Hörtest: I Am Kloot – Let It All In

Wie machen die das immer? Schon wieder so eine Schönheit. I Am Kloot können kein schwaches Album aufnehmen. Auch das hier ist voller Harmonie für Ohren, die auch die leisen Klänge schätzen. 

Es gab diesen Moment, da steh ich mit einer Kollegin auf dem Southside vor der Bühne, in fünf Minuten fangen die Foo Fighters an, aber I Am Kloot lassen einen das fast vergessen und die ersten paar Minuten verpassen. Die Kollegin meint, I Am Kloot seien alte Männer. Recht hat sie. Sie sagt auch, die alten Männer hätten gute Geschichten zu erzählen, die sie mit schöner Musik untermalen. Auch damit liegt sie richtig. Und auf „Let It All In“ ist das nicht anders.
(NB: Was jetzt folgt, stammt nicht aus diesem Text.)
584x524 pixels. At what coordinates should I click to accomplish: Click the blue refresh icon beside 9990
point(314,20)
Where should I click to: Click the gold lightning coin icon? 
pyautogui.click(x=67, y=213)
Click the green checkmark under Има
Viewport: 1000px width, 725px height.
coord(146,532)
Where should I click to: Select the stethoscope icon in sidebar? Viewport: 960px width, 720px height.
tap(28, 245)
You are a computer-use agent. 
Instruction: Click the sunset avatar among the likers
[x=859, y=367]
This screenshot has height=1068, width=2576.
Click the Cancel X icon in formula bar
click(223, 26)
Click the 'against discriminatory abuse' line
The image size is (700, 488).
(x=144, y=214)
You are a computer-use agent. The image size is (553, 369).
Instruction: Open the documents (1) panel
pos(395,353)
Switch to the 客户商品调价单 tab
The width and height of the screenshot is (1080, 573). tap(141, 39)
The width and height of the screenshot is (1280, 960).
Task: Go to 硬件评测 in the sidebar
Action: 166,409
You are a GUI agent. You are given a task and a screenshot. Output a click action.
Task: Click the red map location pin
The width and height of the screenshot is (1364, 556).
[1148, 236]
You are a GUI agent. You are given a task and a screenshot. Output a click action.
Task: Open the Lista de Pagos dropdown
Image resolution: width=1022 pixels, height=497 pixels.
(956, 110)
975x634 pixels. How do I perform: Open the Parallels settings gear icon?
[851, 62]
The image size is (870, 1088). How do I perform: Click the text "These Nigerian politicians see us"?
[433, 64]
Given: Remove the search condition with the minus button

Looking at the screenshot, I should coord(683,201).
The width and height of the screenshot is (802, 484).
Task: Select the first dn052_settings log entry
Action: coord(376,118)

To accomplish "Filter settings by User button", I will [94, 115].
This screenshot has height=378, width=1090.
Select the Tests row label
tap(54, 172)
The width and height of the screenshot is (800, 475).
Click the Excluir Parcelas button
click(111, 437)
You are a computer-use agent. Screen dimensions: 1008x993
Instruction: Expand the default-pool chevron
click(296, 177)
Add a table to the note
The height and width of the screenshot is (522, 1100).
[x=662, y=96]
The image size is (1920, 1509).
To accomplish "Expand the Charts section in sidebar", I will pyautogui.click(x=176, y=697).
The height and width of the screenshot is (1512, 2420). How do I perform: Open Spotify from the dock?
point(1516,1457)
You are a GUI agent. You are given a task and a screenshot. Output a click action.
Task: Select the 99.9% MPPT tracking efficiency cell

Von Guy Garvey (Elbow) produziert, ist das neue Album ein weiterer Schritt der drei Musiker aus Manchester auf dem Weg zum perfekten Popsong. I Am Kloot bedienen sich dabei wundersamer Momente und Instrumente, wie im Titelsong, wo dezente Bläser Lambchop-Feeling aufkommen lassen. Pianopassagen und ein orchestraler Ausbruch umarmen sich in „Hold Back The Night“, während „Mouth On Me“ sich tanzend Richtung Swing aufmacht. Oder „Some Better Day“: Ein beatlesker Hoffnungsschimmer. Gitarrist und Sänger John Bramwell, Drummer Andrew Hargreaves und Bassist Peter Jobson haben bereits mit dem Vorgänger „Sky At Night“ sehr zu gefallen gewusst. Wer den nachdenklichen Sound von Calexico mag, müsste auch hier fündig werden, auch wenn die Bands komplett unterschiedlich sind. 37 Minuten komplette Entrückung – dann Verzückung. Wie lange? Immer wieder, weil man diese Platte regelmäßig auflegen wird.